BA MSc PhD
in Health Economics and Policy
15-17 Tavistock Place
I've been working in the field of health economics and health systems analysis at LSHTM since 1997. After a first degree in economics at Cambridge, and a Masters in development economics at SOAS, I spent two years working as an economic planner in the Ministry of Health and Social Welfare in Lesotho. After joining LSHTM my work mainly focused on the economics of malaria control, and I completed a PhD on the retail sector and malaria control in Tanzania. Between 2006 and 2011 I was based with the Kenyan Medical Research Institute (KEMRI) / Wellcome Trust Research Programme in Nairobi. I am now working in London again, where my work focuses on understanding the private health care sector, access to malaria treatment and improving peripheral public health facility financial and management systems.
I am the module organiser for the distance learning course Economic Analysis for Health Policy, and also teach on the sister face-to-face module of the same name. I currently supervise four research degree students.
A key focus of my research is on understanding and improving private sector healthcare provision in low and middle income countries. I'm interested in understanding the growth of this sector, the incentives private providers face, and consequences for healthcare quality and access, and in evaluating interventions to address this. These interventions may include enhancing regulation, subsidies and social marketing, social franchising, accreditation, and other quality improvement strategies.
A key interest of mine had been the role of the commercial retail sector in malaria treatment. I have been involved in the Independent Evaluaton of the Affordable Medicines Facility-malaria (AMFm) in 7 countries; analysis of the private sector distribution chains for antimalarials in 7 countries (ACTwatch); and evaluations of the strategies to enhance access to and targeting of antimalarial combination therapy in Kenya and Tanzania (ACT Consortium).
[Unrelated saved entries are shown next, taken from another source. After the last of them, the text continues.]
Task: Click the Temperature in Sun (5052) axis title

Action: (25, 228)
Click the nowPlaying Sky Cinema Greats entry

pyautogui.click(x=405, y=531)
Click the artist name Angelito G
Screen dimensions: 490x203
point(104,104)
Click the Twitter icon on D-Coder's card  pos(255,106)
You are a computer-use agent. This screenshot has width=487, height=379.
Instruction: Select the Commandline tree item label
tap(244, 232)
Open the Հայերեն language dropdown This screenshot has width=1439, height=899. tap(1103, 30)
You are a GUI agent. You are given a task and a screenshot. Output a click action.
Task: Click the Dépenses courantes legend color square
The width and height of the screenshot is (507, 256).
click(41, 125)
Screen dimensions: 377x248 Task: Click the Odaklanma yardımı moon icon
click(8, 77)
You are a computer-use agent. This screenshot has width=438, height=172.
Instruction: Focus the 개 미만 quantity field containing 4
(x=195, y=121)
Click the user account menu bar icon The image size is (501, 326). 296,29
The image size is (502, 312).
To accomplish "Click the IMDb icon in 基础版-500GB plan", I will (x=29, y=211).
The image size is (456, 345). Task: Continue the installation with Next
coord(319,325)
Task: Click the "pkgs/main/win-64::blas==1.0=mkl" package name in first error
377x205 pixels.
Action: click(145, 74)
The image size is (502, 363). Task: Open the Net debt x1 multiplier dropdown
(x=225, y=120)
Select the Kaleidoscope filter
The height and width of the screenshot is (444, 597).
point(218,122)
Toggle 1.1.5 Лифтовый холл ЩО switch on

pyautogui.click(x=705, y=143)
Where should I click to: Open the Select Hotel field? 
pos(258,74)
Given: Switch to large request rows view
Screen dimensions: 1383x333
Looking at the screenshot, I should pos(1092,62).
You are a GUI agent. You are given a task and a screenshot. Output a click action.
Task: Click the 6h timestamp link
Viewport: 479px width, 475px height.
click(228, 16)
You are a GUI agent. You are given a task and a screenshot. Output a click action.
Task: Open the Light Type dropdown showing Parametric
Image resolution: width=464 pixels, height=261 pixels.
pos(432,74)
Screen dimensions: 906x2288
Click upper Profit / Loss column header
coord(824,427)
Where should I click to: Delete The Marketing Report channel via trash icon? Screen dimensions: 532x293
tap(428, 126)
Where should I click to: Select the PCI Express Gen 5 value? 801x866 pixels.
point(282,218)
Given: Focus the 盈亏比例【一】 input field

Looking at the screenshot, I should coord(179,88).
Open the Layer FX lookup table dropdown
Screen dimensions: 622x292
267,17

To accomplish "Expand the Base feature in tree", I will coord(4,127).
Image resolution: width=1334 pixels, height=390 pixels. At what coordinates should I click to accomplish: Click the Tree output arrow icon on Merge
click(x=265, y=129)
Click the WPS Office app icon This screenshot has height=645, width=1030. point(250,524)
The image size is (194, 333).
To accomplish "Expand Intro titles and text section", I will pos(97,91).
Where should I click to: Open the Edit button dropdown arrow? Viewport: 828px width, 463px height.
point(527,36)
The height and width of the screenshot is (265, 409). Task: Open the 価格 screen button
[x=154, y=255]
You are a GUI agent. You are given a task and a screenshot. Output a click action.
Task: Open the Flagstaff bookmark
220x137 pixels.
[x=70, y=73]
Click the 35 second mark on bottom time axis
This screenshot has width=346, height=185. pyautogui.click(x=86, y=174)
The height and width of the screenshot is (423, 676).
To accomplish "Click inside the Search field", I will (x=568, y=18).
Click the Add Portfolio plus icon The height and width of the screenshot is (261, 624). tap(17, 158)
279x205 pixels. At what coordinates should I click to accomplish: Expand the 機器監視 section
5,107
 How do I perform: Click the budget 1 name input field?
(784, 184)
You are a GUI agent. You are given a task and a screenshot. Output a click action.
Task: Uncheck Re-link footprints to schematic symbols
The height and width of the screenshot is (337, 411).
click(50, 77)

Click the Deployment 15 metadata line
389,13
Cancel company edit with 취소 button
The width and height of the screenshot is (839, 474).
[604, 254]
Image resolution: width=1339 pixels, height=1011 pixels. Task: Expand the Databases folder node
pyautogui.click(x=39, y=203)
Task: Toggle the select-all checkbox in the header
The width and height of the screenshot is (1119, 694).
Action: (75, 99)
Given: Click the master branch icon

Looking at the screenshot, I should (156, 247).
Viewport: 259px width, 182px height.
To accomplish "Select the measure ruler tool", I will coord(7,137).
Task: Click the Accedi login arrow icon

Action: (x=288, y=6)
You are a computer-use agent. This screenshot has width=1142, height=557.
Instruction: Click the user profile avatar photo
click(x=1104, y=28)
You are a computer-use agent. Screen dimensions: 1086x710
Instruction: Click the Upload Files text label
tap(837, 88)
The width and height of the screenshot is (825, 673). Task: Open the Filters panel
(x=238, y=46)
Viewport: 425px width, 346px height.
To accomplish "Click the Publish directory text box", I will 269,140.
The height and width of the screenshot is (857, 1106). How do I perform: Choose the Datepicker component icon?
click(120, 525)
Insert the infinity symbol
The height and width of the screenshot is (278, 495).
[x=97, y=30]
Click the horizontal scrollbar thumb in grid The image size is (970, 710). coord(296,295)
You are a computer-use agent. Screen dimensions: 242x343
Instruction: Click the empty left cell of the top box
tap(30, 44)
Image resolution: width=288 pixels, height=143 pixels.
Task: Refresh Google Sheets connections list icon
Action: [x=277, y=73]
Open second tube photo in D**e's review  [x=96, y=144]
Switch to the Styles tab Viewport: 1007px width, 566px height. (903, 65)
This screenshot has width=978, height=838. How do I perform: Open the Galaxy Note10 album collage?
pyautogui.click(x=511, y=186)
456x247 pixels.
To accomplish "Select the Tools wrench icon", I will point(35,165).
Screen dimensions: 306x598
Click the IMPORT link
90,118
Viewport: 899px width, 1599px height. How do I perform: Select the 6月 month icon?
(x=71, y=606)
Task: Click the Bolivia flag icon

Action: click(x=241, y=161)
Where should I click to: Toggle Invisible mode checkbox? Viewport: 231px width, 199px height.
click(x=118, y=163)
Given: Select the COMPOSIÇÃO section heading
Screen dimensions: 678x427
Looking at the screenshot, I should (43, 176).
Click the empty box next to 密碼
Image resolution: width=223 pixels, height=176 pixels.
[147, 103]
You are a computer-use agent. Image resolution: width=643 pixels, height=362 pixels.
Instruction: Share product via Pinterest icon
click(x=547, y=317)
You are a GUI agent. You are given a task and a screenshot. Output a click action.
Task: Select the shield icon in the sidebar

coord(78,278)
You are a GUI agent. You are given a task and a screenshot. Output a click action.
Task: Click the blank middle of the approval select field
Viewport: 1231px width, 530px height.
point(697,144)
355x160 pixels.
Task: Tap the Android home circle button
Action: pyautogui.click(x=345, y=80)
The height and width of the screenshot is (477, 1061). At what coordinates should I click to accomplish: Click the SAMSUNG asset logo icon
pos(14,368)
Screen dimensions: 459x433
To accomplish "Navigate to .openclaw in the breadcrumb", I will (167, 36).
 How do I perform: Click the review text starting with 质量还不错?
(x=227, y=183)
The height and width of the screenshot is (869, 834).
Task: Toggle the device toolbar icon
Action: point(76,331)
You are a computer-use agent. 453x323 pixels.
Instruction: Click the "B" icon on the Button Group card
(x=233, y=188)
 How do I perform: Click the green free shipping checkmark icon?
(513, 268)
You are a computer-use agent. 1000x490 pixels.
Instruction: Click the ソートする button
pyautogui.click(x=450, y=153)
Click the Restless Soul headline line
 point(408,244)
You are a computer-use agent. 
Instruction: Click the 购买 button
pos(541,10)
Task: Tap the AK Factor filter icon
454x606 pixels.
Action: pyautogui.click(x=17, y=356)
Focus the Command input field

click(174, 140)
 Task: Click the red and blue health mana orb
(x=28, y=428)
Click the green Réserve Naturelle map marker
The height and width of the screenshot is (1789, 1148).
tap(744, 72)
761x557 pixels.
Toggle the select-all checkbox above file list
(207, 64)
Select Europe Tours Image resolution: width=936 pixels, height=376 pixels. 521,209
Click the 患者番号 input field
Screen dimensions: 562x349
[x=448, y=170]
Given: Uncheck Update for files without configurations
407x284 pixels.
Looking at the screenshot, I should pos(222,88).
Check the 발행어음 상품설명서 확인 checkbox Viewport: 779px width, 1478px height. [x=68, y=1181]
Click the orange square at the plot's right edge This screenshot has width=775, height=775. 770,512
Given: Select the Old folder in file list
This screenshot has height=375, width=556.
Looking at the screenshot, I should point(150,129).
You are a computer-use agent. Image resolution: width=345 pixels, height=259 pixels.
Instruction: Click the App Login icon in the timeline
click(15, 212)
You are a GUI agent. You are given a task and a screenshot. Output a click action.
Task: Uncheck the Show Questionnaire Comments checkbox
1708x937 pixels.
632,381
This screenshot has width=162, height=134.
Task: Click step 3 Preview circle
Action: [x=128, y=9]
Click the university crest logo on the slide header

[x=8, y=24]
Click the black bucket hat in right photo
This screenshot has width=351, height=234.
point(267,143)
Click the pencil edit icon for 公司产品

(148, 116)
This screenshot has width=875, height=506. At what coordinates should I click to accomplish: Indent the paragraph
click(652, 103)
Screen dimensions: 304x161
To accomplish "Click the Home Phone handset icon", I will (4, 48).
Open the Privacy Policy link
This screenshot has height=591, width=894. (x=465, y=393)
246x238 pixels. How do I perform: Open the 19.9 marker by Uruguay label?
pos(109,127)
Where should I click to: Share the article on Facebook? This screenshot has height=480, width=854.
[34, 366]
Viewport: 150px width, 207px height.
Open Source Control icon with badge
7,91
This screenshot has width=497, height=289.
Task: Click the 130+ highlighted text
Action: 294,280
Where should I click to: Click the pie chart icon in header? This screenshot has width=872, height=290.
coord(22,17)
I am co-PI of the Maternal Healthcare Markets Evaluation Team (MET), which focuses on innovative private sector strategies to enhance maternal health. Within this, I am leading a study of the nature of competition in the market for provision of maternal health care services in India. I am also leading an evaluation of the PharmAccess SafeCare model for improving quality of care in private facilities in Tanzania, and co-leading a process evaluation of regulatory innovations in Kenya.